• [WRITTEN INSTRUCTION]: Reproduce the records verbatim, in the stretch from the first line through the line containing "members [955, 1341]".

<<<<

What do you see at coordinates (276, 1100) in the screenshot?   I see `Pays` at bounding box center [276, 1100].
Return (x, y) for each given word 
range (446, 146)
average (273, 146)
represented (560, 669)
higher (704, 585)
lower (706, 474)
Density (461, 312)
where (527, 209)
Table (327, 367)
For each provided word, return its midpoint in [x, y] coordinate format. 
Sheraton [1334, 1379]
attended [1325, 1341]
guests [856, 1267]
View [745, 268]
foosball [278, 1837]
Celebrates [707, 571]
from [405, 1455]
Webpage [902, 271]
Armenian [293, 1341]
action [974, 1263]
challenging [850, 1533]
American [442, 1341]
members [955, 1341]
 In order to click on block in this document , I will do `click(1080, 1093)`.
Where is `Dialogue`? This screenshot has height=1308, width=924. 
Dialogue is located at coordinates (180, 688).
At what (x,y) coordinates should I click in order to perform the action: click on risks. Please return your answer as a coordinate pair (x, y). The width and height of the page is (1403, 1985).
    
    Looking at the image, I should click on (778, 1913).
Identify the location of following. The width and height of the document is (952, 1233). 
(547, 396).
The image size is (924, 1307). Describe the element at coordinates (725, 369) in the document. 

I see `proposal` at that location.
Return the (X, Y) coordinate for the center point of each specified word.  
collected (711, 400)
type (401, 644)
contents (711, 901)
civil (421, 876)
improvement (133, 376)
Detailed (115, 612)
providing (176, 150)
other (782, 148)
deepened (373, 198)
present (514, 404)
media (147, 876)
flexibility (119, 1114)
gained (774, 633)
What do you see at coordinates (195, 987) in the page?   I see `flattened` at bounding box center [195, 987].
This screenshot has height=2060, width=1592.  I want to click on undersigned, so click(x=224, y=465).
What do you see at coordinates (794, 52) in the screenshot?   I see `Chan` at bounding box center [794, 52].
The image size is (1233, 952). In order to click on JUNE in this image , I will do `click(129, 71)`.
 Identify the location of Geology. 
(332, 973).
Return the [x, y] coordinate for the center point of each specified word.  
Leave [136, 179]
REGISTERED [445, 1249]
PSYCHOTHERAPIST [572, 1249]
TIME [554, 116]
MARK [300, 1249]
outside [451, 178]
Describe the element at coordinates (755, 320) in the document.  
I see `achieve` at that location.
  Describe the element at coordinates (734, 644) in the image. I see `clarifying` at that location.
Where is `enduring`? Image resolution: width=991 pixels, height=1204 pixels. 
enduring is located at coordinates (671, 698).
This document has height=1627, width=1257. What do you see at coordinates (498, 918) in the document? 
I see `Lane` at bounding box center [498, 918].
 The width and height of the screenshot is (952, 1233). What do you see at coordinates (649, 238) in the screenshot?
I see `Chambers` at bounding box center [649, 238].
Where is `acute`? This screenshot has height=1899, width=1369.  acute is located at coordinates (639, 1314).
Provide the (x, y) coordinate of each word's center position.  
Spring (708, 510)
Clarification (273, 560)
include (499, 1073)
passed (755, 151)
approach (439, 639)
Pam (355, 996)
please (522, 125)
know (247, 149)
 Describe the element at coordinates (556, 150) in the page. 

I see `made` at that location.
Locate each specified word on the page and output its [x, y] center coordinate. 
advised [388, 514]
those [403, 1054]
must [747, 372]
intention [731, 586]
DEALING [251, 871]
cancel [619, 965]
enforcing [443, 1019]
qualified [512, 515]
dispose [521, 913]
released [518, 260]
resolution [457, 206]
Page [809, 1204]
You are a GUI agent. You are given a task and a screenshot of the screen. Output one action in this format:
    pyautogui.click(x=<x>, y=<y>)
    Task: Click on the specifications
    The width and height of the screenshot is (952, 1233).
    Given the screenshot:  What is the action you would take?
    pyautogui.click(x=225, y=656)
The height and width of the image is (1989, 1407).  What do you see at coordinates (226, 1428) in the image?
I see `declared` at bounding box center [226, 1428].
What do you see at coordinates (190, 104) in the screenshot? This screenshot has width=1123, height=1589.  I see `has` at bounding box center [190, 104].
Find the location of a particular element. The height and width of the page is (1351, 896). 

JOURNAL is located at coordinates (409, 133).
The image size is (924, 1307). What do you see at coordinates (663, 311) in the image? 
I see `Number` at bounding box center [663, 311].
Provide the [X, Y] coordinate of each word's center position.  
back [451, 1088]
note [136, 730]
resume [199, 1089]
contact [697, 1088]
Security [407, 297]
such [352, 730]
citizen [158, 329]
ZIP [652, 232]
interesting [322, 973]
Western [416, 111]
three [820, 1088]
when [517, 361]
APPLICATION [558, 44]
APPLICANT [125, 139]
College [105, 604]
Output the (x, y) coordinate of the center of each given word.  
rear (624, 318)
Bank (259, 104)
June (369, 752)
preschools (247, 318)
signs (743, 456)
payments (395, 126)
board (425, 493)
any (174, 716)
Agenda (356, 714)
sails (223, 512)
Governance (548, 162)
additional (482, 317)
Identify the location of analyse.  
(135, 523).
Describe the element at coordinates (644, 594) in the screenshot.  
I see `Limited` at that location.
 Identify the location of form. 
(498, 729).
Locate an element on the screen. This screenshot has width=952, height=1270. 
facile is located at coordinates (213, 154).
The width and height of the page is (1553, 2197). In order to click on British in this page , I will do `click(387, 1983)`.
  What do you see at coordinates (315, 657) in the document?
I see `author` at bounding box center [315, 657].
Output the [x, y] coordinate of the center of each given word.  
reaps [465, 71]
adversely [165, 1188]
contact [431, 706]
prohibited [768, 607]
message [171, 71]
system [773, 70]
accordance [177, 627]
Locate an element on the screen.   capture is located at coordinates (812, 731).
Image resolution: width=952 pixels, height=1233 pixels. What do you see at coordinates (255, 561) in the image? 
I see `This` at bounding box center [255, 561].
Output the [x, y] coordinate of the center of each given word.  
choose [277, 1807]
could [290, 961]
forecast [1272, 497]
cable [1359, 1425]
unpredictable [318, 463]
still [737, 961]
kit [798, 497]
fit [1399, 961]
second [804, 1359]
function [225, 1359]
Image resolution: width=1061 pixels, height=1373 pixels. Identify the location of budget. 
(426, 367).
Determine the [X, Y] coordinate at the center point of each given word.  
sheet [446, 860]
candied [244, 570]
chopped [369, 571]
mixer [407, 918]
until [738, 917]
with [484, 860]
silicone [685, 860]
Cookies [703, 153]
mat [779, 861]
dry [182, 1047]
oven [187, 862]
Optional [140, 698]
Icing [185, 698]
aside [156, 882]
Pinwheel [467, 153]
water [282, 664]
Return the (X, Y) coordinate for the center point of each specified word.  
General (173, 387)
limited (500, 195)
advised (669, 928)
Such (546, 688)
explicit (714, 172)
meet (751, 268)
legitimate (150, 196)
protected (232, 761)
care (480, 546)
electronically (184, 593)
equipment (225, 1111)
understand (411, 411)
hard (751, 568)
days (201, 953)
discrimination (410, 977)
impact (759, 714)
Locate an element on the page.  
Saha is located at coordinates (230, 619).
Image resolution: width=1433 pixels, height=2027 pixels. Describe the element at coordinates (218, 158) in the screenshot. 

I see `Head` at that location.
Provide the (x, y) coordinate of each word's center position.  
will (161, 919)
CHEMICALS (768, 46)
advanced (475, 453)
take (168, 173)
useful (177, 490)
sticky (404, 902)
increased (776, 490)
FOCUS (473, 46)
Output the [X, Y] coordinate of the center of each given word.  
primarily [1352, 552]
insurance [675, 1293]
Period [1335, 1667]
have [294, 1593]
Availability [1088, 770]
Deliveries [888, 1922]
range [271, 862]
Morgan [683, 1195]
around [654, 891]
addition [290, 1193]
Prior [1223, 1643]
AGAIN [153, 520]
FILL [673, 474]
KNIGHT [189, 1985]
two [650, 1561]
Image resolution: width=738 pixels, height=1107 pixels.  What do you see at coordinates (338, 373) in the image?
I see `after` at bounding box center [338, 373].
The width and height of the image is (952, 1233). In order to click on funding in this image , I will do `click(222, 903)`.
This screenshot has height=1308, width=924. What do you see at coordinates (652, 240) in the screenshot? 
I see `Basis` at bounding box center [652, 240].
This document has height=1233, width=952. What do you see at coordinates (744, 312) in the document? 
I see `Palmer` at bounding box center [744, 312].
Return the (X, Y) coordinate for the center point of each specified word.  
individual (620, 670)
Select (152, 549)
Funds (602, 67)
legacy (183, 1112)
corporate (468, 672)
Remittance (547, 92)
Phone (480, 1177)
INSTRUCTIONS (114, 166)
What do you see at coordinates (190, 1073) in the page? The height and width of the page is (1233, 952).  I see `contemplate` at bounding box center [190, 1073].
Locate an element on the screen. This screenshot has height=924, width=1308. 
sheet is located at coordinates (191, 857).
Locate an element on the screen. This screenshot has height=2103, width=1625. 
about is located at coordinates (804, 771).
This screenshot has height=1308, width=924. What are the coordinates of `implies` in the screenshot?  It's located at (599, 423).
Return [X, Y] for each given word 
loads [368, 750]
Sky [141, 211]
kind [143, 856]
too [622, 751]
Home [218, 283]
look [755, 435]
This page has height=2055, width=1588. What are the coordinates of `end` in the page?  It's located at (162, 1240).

>>>>

• [SOLUTION]:
What do you see at coordinates (276, 1100) in the screenshot?   I see `Pays` at bounding box center [276, 1100].
Return (x, y) for each given word 
range (446, 146)
average (273, 146)
represented (560, 669)
higher (704, 585)
lower (706, 474)
Density (461, 312)
where (527, 209)
Table (327, 367)
For each provided word, return its midpoint in [x, y] coordinate format. 
Sheraton [1334, 1379]
attended [1325, 1341]
guests [856, 1267]
View [745, 268]
foosball [278, 1837]
Celebrates [707, 571]
from [405, 1455]
Webpage [902, 271]
Armenian [293, 1341]
action [974, 1263]
challenging [850, 1533]
American [442, 1341]
members [955, 1341]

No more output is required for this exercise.